In onore di uno 007, Lorenzo D’Auria.
di Cesare Brivio
Quando muore un maschio, è giusto che i media dicano prima di tutto che è morto un maschio; poi dicano pure il compito che stava svolgendo. Appunto un compito. Un compito svolto da un maschio: dono di sè per la società, per la donna e i figli. Donarsi fino al sacrificio della vita è l’istinto maschile, da sempre. Una morte in zona di guerra o in un cantiere o su un autostrada o in miniera o negli infiniti ruoli di dono di sè in cui i maschi sono impegnati a rischio della vita, è pertanto comunque e sempre una morte eroica. E quando è maschile è giusto che sia attribuita al maschile. Alla straordinaria generosità che è propria del genere maschile. Come già è uso per il genere femminile.

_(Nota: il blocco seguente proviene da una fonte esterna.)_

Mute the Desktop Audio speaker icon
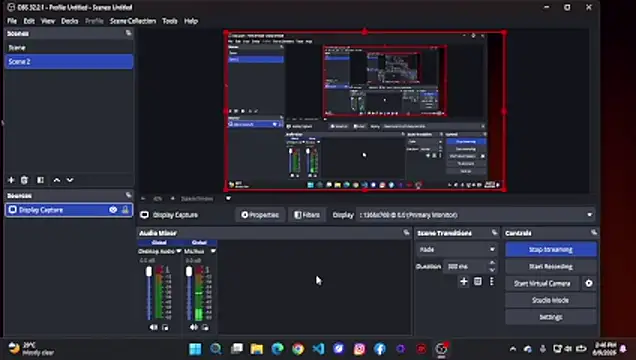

Sono centinaia di migliaia ogni anno e solo in Italia, i maschi che muoiono nello svolgimento del proprio lavoro o consunti da una vita di lavoro: dono di sè per gli altri. Incominciamo a indicarli col nome del genere a cui appartengono: maschi. E’ un piccolo importante gesto, semplicemente una modesta novità nell’uso del linguaggio da parte dei media. Che apre però alla gratitudine. Alla gratitudine da parte di tutti: da parte dei maschi
verso i propri fratelli e in special modo da partedel genere femminile che di questo dono maschile è da sempre il beneficiario.
La gratitudine è un sentimento che fa crescere e fa bene soprattutto a chi è capace di accoglierlo nel proprio cuore. Allora nominiamolo sempre il dono maschile.

















Sembra oggi che i giovani abbiano sempre più il nulla alle spalle.
Non è così finchè avrà voce questa gratitudine e attenzione ad onorare il maschile e del maschile in particolare il dono. Memoria che rafforza l’identità e vincolo che unisce la comunità.